Janaya Goodhall is trained teacher and currently juggles the roles of Mum, StrengthsFinder Coach, and student of Te Reo at Te Wananga o Aotearoa. She is married to Donald Goodhall, Director of the Residential Fellowship, and they live at Cape Horn with their children Neeve (11), Indie (10), Beckett (6), and Arrow (3).


When I was young, my family embarked on an adventure to Great Barrier Island. We sailed over and stayed for a week or so, spending time with friends and exploring the island. One night during our stay, we walked to our friend’s house for dinner. After an uneventful evening we began the trek home, around the rocks, to where we were staying. Unfortunately we had left our run too late and the tide was coming in further, and faster, than we had planned! We ended up wading and tripping our way home, laughing with a mixture of nervousness and hilarity. I remember my Mum’s shoe getting washed out to sea in the midst of it all, which made it even funnier. It’s a story we reminisce on with fondness and I found myself re-telling it to my children this week as we explored and walked around the peninsula of Cape Horn. Our trek was not threatened by a rising tide, but it was a muddy, slip-sliding adventure that had us tiptoeing around like uncoordinated ice skaters.
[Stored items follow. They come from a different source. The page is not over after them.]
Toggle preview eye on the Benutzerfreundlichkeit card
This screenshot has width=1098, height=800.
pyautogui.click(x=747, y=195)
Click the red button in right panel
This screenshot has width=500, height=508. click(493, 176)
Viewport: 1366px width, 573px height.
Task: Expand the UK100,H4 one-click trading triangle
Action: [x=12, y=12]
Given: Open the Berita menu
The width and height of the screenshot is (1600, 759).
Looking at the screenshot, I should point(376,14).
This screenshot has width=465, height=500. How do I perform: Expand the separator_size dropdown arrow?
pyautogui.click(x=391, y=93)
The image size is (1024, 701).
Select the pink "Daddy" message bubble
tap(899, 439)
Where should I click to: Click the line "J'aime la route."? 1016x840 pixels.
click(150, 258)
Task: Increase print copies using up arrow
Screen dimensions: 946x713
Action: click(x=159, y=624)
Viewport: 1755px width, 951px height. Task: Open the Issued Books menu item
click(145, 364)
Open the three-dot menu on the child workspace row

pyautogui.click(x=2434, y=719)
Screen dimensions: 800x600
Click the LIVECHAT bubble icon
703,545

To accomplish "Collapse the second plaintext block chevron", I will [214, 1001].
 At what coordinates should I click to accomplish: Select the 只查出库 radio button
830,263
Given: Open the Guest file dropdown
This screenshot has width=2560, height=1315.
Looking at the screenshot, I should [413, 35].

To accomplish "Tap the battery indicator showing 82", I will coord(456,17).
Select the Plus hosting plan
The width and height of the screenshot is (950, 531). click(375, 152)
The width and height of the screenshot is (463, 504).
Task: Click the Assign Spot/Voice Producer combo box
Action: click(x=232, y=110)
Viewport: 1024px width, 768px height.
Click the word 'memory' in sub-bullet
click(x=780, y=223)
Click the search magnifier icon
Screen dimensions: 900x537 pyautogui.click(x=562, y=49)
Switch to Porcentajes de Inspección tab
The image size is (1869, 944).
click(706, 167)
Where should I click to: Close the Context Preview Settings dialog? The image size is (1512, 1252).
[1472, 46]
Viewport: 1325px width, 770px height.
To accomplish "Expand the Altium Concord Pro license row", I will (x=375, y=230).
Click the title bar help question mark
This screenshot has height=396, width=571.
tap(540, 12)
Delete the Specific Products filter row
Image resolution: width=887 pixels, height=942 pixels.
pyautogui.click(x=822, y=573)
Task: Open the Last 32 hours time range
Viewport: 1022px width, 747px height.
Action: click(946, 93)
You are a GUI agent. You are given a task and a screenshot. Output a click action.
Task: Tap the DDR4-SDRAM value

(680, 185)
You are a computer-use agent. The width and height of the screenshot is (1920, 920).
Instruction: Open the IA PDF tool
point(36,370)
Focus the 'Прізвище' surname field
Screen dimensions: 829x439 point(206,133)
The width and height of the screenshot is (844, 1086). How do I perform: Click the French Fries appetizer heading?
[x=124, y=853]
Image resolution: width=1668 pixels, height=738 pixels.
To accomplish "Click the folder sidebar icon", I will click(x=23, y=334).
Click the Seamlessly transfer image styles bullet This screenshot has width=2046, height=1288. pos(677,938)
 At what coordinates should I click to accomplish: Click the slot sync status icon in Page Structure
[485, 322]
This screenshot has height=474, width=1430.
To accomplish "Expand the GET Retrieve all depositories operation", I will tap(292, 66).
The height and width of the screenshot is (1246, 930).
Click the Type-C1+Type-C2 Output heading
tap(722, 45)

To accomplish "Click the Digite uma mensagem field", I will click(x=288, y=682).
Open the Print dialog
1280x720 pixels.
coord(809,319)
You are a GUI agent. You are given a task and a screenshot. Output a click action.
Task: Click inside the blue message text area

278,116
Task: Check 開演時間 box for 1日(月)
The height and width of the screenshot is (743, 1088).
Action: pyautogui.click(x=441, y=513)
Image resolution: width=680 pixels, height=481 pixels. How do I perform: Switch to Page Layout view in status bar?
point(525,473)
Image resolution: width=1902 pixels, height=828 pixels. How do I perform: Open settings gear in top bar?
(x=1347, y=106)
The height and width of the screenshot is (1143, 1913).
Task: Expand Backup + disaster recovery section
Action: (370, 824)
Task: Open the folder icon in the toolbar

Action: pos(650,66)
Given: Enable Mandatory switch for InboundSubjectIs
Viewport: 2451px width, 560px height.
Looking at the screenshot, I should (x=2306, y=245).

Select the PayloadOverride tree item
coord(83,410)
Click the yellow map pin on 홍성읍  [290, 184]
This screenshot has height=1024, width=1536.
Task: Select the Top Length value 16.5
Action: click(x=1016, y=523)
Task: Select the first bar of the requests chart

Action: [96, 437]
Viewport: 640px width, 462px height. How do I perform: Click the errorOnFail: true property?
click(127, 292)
We ended up with six pairs of shoes absolutely covered in mud and in need of a good scrub.

I’m drawn to this story now as I sit down to write, because although this lockdown period has been a big deal for many of us adults, most children will remember it quite differently. Although they may recall certain details of the scary, anxiety-inducing parts of COVID-19, they will more likely recall the adventures they had with parents, siblings, or others in their bubble.

Time is not something we have in abundance in our normal, busy, Goodhall household and I imagine it’s similar for many of you, with or without kids. For this reason, during lockdown, I have tried to hold things lightly: this includes school work, tasks achieved during the day, a tidy home, and many of the other pressures we often place on ourselves as parents and caregivers. Instead, we’ve enjoyed slower mornings, new games, unrushed cuddles, stories, and our newest family tradition of toasting marshmallows around a fire outside, while the little boys treat us to their “magic tricks” show. This involves us closing our eyes while they “disappear”–run around the corner–and shout “ta-da!” It’s the small joys.

If my tamariki come out of this season a little behind in their school-year learning expectations, but hold some great memories of fun whānau time and stories they will enjoy telling their own children, then that’s a win for me.

I have to be honest though, it certainly hasn’t been all fun and games. Our four kids aren’t used to spending this much time together and some days I could run a master class on conflict resolution gone wrong. When it was announced we had an extra week in Alert Level 4, and two weeks in Alert Level 3, I welled up a little. But I gave myself grace to have a moment, then I picked myself up and away we went. We won’t get these days back. As hard as they are, they are precious. I pray that whatever lockdown situation you find yourself in, you will know God’s grace and peace amidst it all. And may you have some muddy shoes along the way.